Stratégie pitoyable, qui distille à l'envie, l'idée que le pays
serait peuplé d'une horde d'ignorants. De simples tubes digestifs,
incapables de prendre en main leur propre destinée et dont même les
élites ne sauraient être que domestiquées, «à-plat-ventristes»,
foncièrement incompétentes et notoirement corrompues. La théorie ainsi
énoncée, confère à la monarchie le rôle d'un Saint sauveur, contre les
affres du chaos, de la zizanie, et de toute autre forme d'insécurité.

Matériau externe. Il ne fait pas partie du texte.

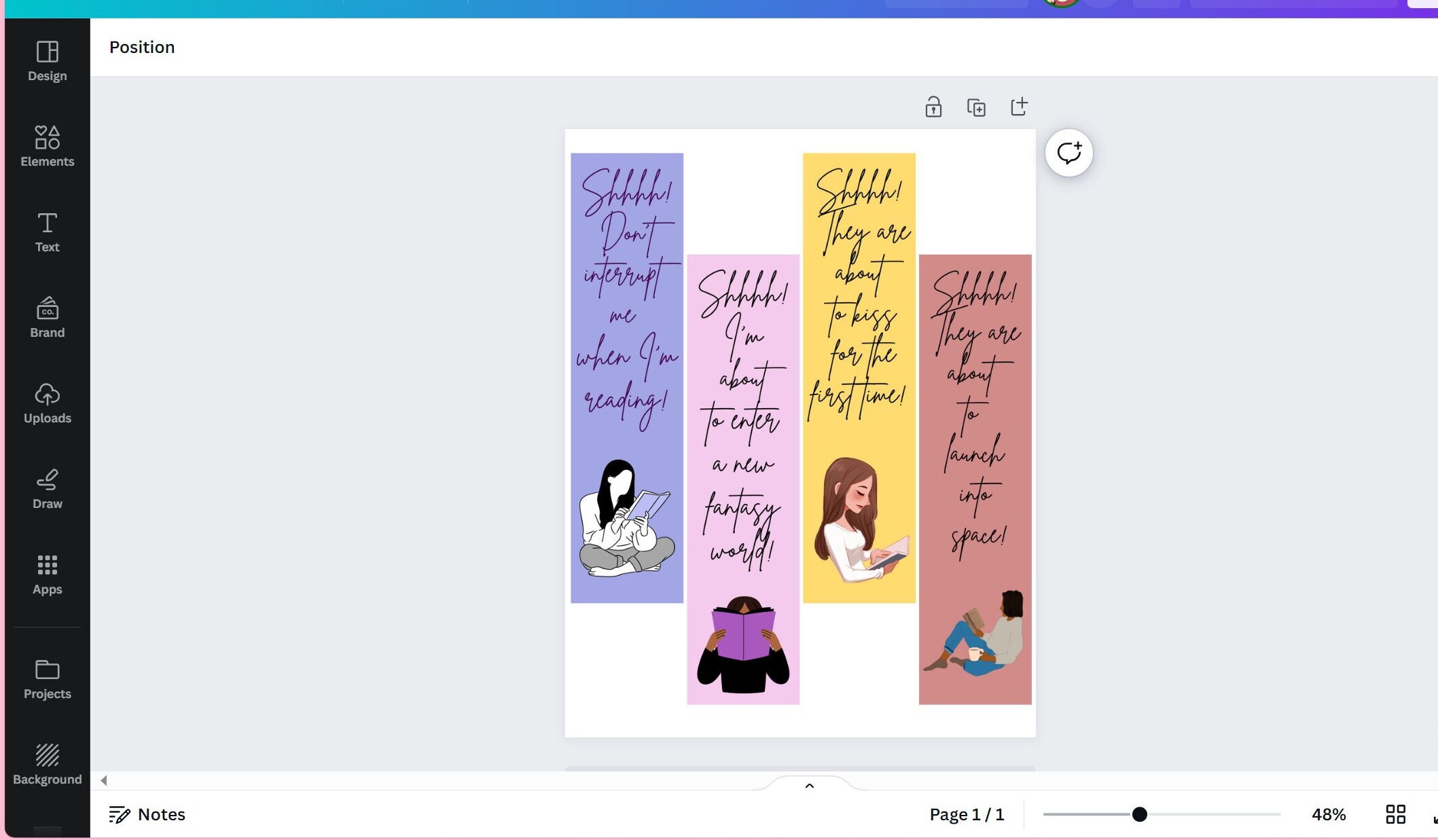Collapse the left sidebar panel
1438x840 pixels.
pyautogui.click(x=103, y=780)
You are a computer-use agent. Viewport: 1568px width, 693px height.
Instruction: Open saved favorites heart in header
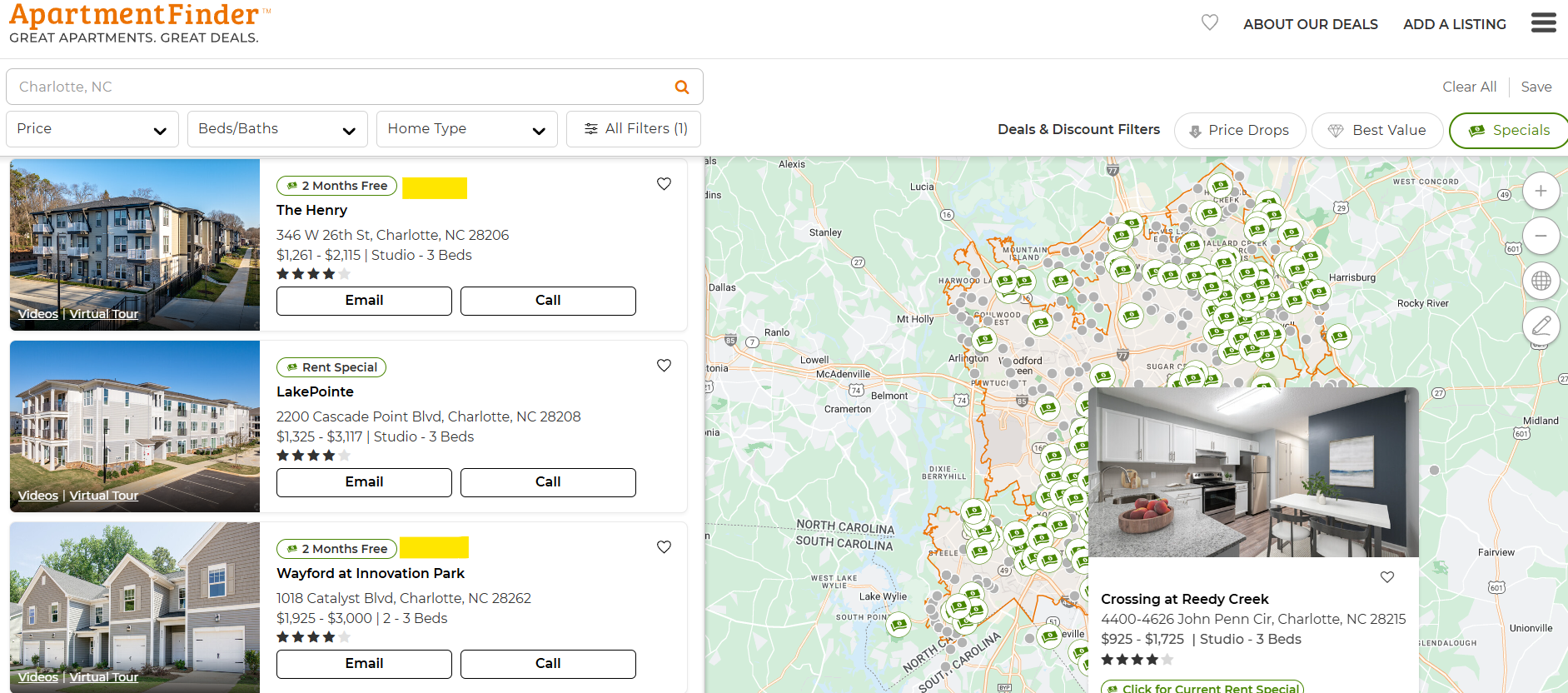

L'affirmation du comédien: «le roi est seul» procède de la
même caricature de cette doctrine diabolique. Ce postulat signifiant,
entre autres : le roi est bien seul pour prendre les plus petites comme
les plus grandes des décisions. Celles-ci sont, par essence, à tout le
moins, irréprochables, sinon sublimes.
A la différence de Jamel Debbouze, qui mérite la palme d'or de
l'obséquiosité et dont le constat est une insulte à l'intelligence de
ses compatriotes, Fouad Abdelmoumni voit dans ce genre de discours, un
motif de grande inquiétude.
Au cours d'une interview vidéo datée
du 22 mai, l'économiste et militant des droits de l'Homme décortique,
sans fioriture et dans une perspective historique, le côté pervers de la
situation produite par cette stratégie, et les risques qu'elle fait
planer sur le futur du pays:
«La grande réussite du régime de Hassan II n'a pas été seulement
de réprimer les gens, elle a été surtout de convaincre tout le monde
qu'il n'y a pas que l'entourage royal qui était pourri mais que toutes
les élites étaient pourries. On a vu que le jeu de l'Etat actuel
continue dans cette direction. D'ailleurs le fait qu'il ait privilégié
l'élection de personnages de troisième ordre souvent avec une réputation
crapuleuse à la tête de partis historiques, au Maroc, relève de cette
dynamique fondamentale qui est : tous pourris. Et si tout le monde est
pourri, chacun n'a qu'à chercher à satisfaire son intérêt personnel, et
il pourra mieux le satisfaire en tapant aux grandes portes des palais,
plutôt qu'en cherchant une expression politique avec éventuellement un
fond idéologique, avec une démarche partisane organisée...
... Le roi actuel Mohamed VI semble se désintéresser de la chose
politique, lui-même victime du caractère absolument hideux de son
père...
... En 2001, il y a un retournement assez radical. Je crois que
pendant ces deux années, l'ensemble de l'entourage royal et l'ensemble
des élites, partisanes, gouvernementales, administratives, militaires et
autres, qui étaient en contact avec le roi, chaque fois qu'elles en
avaient l'opportunité, lui disaient : Majesté tout ce que vous touchez
devient or, et tout ce que vous ne prenez pas en charge, rien ne se
passe. Et donc il a probablement, de plus en plus, considéré qu'il avait
la baraka, cette volonté divine à ses cotés qui faisait qu'il pouvait
être sorti de la cuisse de Jupiter et apporter des changements
fulgurants ».
Voilà l'arrogance et le mépris érigés en outils de gouvernance et qui
vont jusqu'à dépouiller l'élite de sa dignité et la contraindre à
intérioriser le mépris et développer, à son tour, un discours le
justifiant, sinon le glorifiant. Nous sommes aux confins du syndrome de
Stockholm.
A cet égard, les récentes déclarations surréalistes de Habib
El Malki, un des barons de ce qui reste de l'USFP, sont édifiantes. En
commentant la tentative du parti de l'Istiqlal de solliciter l'arbitrage
royal, en vertu de l'article 42 de la Constitution, ce dernier a
affirmé toute honte bue, et tout en pestant contre ce qu'il a qualifié
de décadence de la politique :
«le roi est un arbitre, il est le garant de l'équilibre, entre
les institutions constitutionnelles, et donc le recours à lui est un
recours à la sécurité».
Autant le dire, les sécuritaires ont peaufiné leur basse besogne de
plonger le débat public et la vie politique dans un état de décadence et
distiller le spectre de l'apocalypse dans les esprits.
Si Jamal Debbouze se vante de son amitié avec le roi, la considérant
comme un privilège, le roi, quant à lui, n'a pas cette chance de compter
parmi ses amis, un certain Fouad Abdelmoumni.
Pour le plus grand malheur de notre pays. Il faut croire qu'un seul Fouad lui suffit.